Governor William Bradford organized a celebratory feast and invited a group of the fledgling colony’s Native American allies, including the Wampanoag chief Massasoit. Now remembered as America’s “first Thanksgiving” — although the Pilgrims may not have used the term then — the festival lasted three days. While no record exists of the historic banquet’s exact menu, the Pilgrim chronicler Edward Winslow wrote in his journal that Governor Bradford sent four men on a “fowling” mission in preparation for the event. The Wampanoag guests arrived bearing five deer. Historians have suggested that many dishes were likely prepared using traditional Native American spices and cooking methods. Because the Pilgrims had no oven and the Mayflower’s sugar supply had dwindled by the fall of 1621, the meal did not feature pies, cakes, or other desserts, which have become a hallmark of today’s celebrations. Additionally, surprising to many, turkey cannot be confirmed as the actual fowl that was part of the first Thanksgiving dinner.
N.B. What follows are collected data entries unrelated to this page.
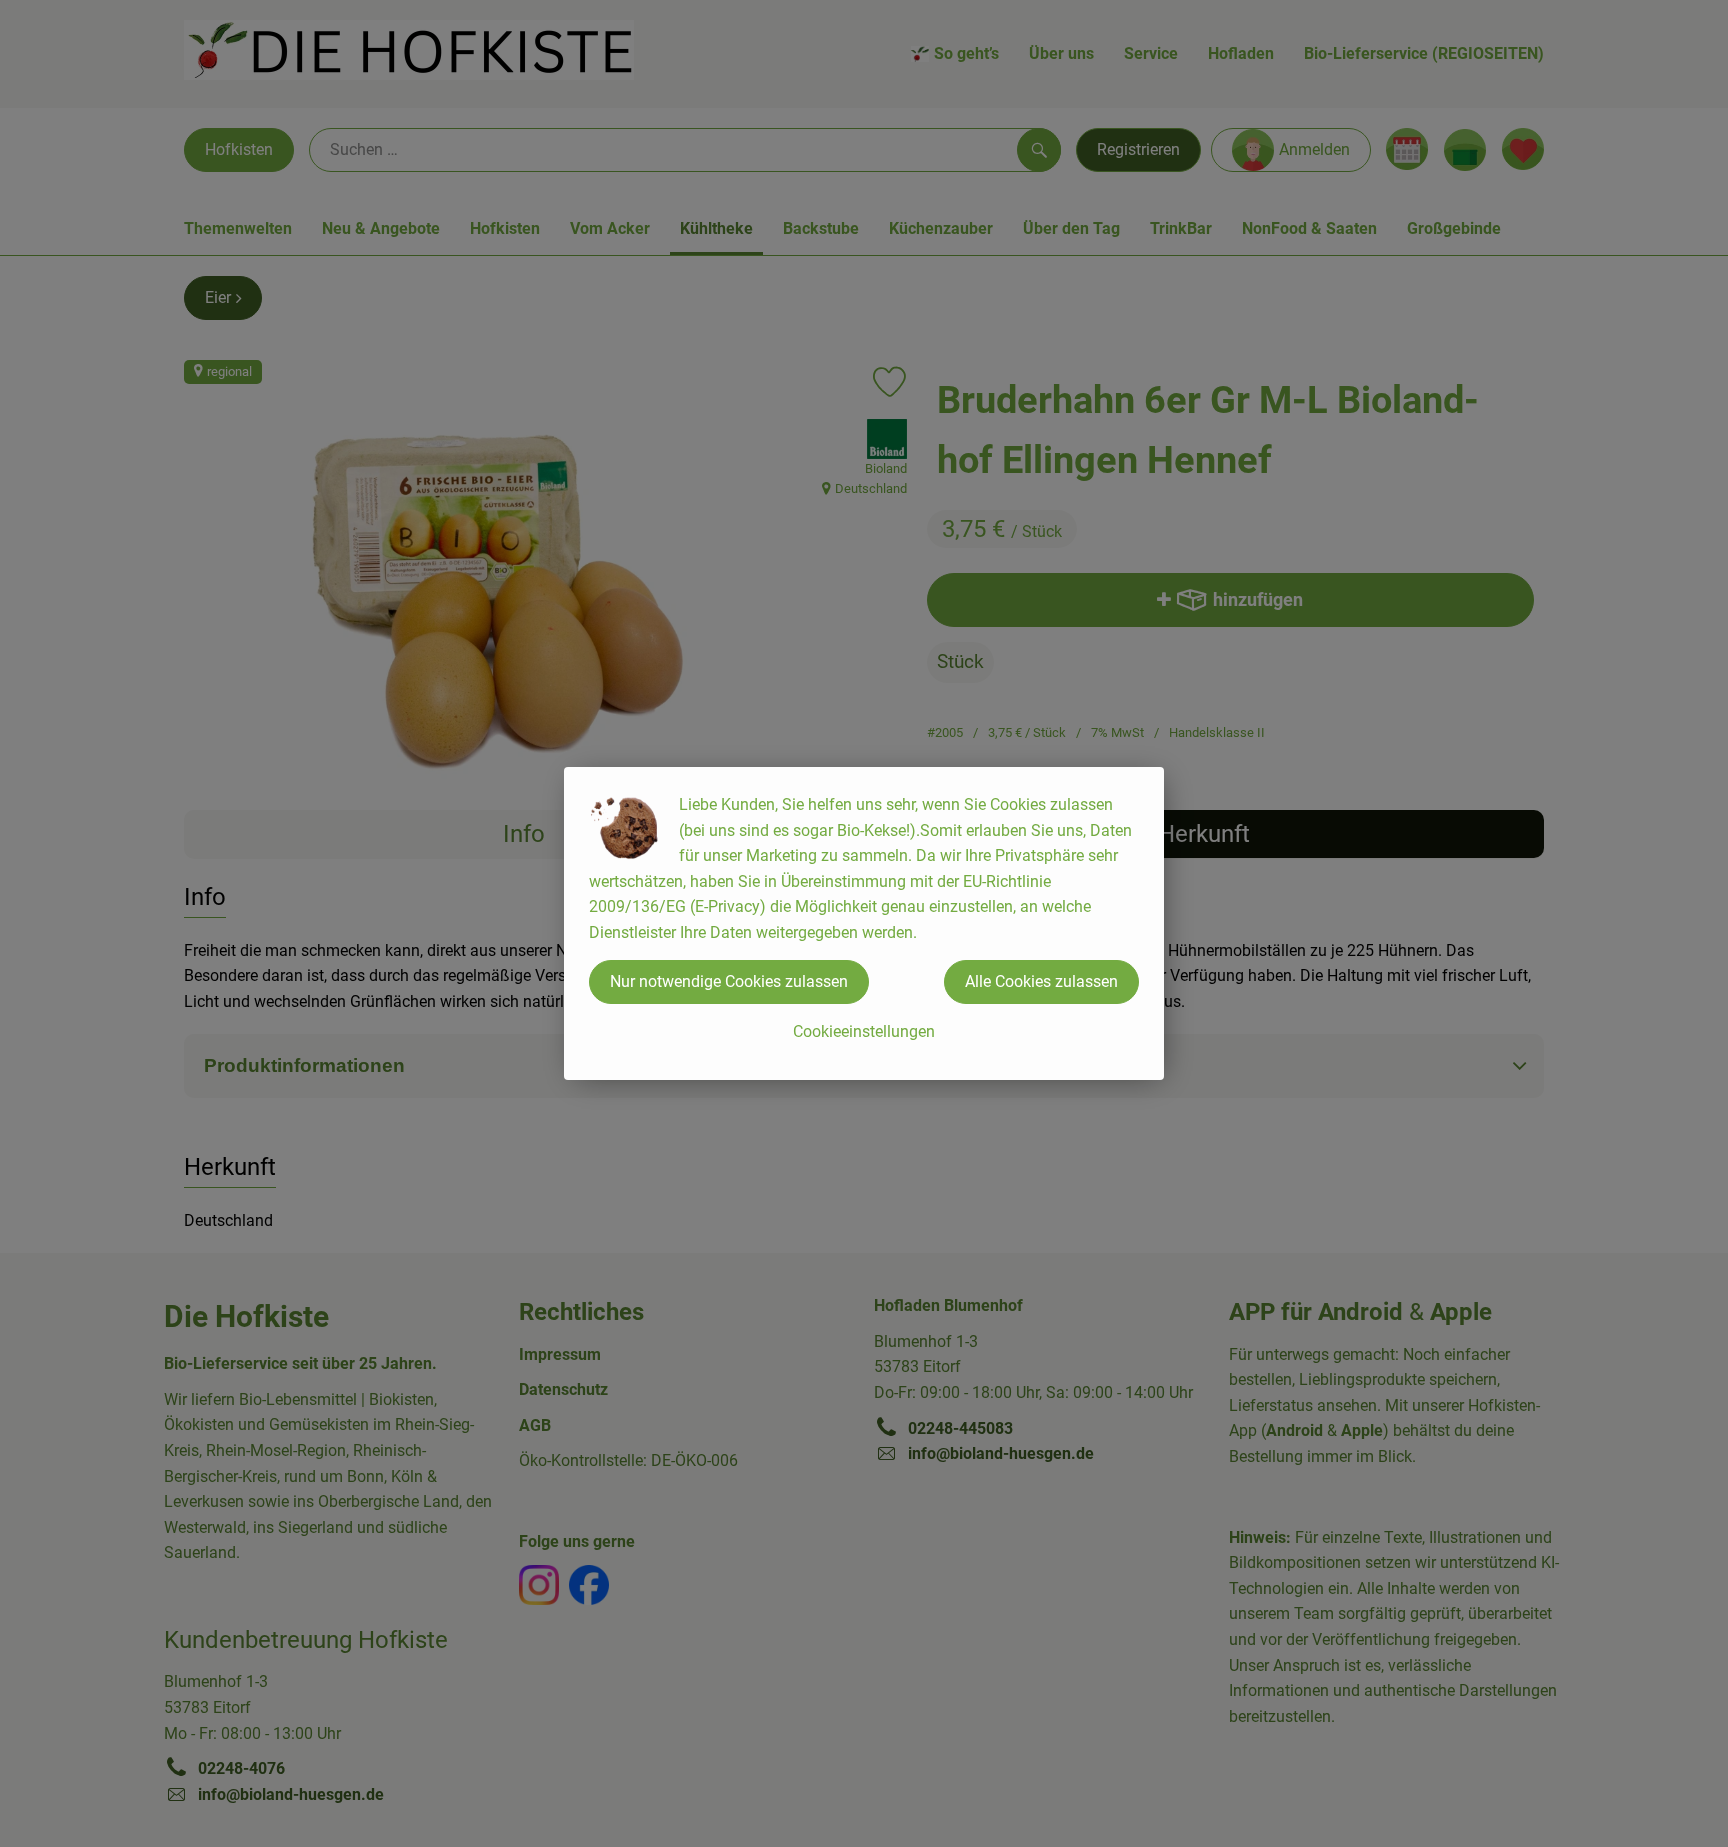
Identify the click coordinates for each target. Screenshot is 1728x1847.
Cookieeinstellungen (864, 1031)
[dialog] (864, 923)
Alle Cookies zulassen (1041, 981)
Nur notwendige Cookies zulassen (729, 981)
Pilgrims Before the Mayflower

In 1608, a congregation of disgruntled English Protestants from Scrooby, Nottinghamshire, left England and moved to Leyden, a town in Holland. These “Separatists” did not want to pledge allegiance to the Church of England, which they believed was nearly as corrupt and idolatrous as the Catholic Church it had replaced. (They were not the same as the Puritans, who had many of the same objections to the English Church but wanted to reform it from within.) The Separatists hoped that in Holland, they would be free to worship as
they liked.

The Separatists (they called themselves “Saints”) did find religious freedom in Holland, but they also found a secular life that was more difficult to navigate than they’d anticipated. For one thing, Dutch craft guilds excluded the migrants, so they were relegated to menial, low-paying jobs. Even worse was Holland’s easygoing, cosmopolitan atmosphere, which proved alarmingly seductive to some of the Saints’ children. (These young people were “drawn away,” Separatist leader William Bradford wrote, “by evil example into extravagance and dangerous courses.”) For the strict, devout Separatists, this was the last straw. They decided to move again, this time to a place without government interference or worldly distraction: the “New World” across the Atlantic Ocean.